Hannatu Musa Musawa (born 1 November 1974) is a Nigerian lawyer, politician, and author who has served as the Minister of Art, Culture, Tourism and Creative Economy since 2023. She is from Katsina State in northern Nigeria and is of Hausa and Fulani origins.

== Early life and education ==

Musawa is the daughter of Musa Musawa, a member of the social liberal First Republic party, Northern Elements Progressive Union, and its successor in the Second Republic, Peoples Redemption Party.

Musawa obtained her undergraduate degree in law from the Cardiff University in the United Kingdom. She then pursued a postgraduate Master’s Degree in Oil & Gas from the University of Aberdeen.

== Career ==

Musawa has had a varied and successful career in different fields. She has worked as a lawyer in private companies, providing legal counsel and representation in various matters. She has also specialised in marine affairs and oil & gas law.

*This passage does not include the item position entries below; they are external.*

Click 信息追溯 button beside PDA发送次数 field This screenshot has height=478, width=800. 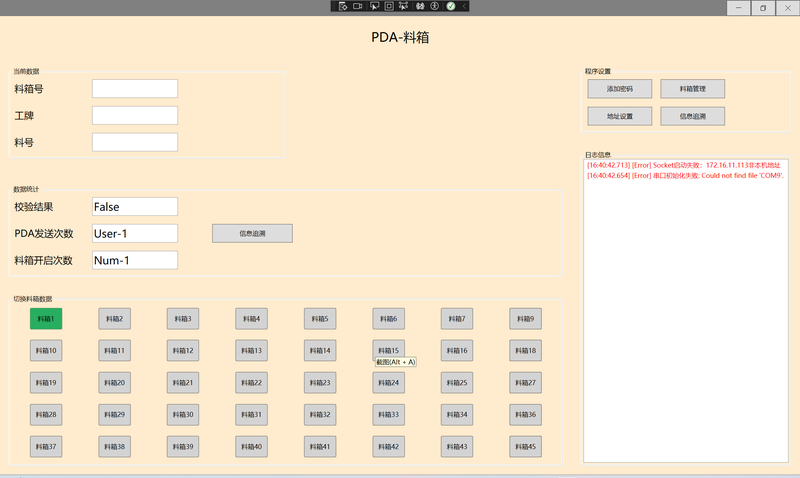(x=252, y=233)
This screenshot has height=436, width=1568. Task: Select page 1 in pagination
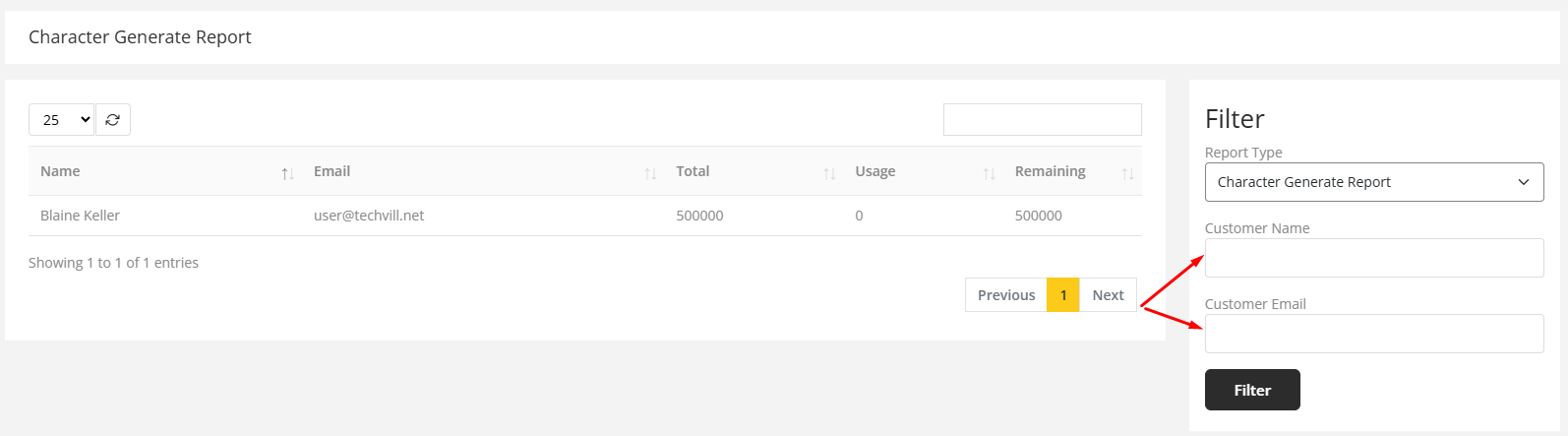coord(1062,295)
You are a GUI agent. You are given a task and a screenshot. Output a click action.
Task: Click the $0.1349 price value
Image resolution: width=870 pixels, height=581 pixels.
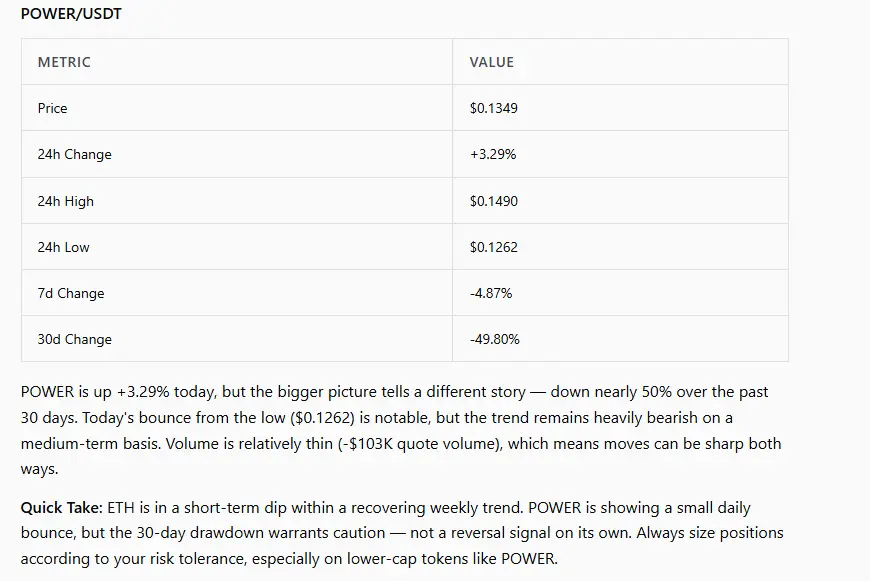[493, 108]
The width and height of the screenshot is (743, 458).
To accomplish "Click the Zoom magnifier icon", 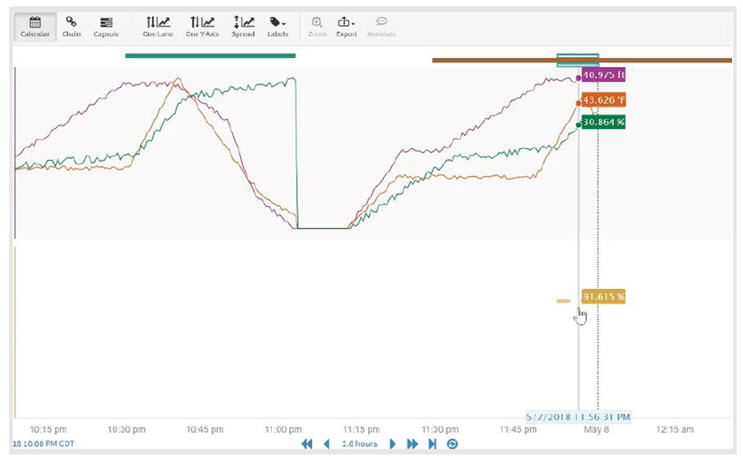I will coord(317,26).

She was appointed by President Bola Tinubu in 2023, after serving as his special adviser on culture and entertainment economy. She oversees the promotion and development of the creative sector in Nigeria, as well as the preservation and display of the country's cultural heritage.

==Political engagement==
Musawa has been involved in Nigerian political affairs, both as a candidate and an activist. She contested for a legislative seat in the federal House of Representatives, aiming to serve her constituency and the public. She also served as a lawyer on the prosecution team in the 2003 presidential election petition involving Muhammadu Buhari and Olusegun Obasanjo.

On altering Muslim–Muslim ticket, or removing a Northern Muslim from President Bola Tinubu’s re-election ticket, Musawa warned that APC could weaken its chances in the 2027 general election.